Woot! Yay for the researchers!

Nature News reported on June 41 the successful treatment of mice that are born with a mutation that prevents myelin from forming around their nerve cells. Without myelin, the mice live tortured, short lives. Myelin-related disorders in humans include multiple sclerosis and adrenoleukodystrophy. The lead researcher of the study, Stephen Goldman from the University of Rochester in New York, described these as “awful, awful diseases.”

Very nasty! Ouch!

His treatment involved injecting human nervous tissue stem cells into the spinal cords of newborn mice. Untreated mice with this mutation typically died young, but some of the treated mice grew myelin and were normalizing as they developed. The successful stem cells were harvested not from human embryos, but from human adults.
As always, the mutation in these mice represents a loss of valuable genetic information. It is this very loss that these researchers are seeking to restore with stem cell treatments.


Very reasonable.

Does anybody else find it ironic that biomedical researchers are pouring their lives into reversing the effects of mutations, after having been taught in our universities and medical schools that mutations are the essential engines of evolution? Perhaps time + selection + mutation isn’t such a good formula after all.

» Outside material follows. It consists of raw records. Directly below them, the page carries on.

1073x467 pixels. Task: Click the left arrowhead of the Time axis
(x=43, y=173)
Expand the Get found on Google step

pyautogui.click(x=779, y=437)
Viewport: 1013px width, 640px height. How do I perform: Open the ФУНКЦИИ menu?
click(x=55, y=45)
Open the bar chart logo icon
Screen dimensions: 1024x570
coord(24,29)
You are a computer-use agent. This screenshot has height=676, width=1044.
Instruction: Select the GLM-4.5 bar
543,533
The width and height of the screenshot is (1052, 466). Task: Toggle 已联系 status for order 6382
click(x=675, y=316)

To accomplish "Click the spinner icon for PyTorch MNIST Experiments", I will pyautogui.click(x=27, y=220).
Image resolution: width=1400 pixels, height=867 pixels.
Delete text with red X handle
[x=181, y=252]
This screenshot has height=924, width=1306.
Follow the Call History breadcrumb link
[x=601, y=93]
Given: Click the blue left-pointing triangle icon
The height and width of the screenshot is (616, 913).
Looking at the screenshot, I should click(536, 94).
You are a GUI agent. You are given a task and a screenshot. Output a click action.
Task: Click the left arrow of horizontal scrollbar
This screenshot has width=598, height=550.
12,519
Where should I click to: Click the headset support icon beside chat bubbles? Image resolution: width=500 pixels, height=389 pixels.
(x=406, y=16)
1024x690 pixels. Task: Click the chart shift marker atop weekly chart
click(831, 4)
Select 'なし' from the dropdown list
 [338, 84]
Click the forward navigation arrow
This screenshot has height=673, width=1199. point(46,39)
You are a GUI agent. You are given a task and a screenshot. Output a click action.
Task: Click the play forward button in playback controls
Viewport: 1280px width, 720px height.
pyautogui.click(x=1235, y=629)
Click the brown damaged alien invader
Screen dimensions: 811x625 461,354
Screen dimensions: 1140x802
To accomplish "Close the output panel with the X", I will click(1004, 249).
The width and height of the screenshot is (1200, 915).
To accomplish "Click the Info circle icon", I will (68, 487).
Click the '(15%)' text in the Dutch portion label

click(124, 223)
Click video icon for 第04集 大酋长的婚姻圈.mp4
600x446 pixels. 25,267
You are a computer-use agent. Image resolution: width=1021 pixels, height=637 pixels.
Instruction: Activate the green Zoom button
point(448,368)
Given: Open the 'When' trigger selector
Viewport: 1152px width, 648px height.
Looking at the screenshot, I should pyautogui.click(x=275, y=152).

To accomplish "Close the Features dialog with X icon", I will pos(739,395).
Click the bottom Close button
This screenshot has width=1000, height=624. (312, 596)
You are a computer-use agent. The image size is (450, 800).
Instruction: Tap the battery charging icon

Nope, not in the slightest. The reason why is that those scientists are not stopping evolution, they're stopping that undesirable mutation in mice. Evolution can and will continue on. Rather than challenging the formula above, they're demonstrating that it's true. And then going forward and using that knowledge to help mice and perhaps someday help humans in much the same way.

It is ironic that a group that prides itself on easing human suffering does it's level best to prevent the people who are actually doing real work to help ease suffering.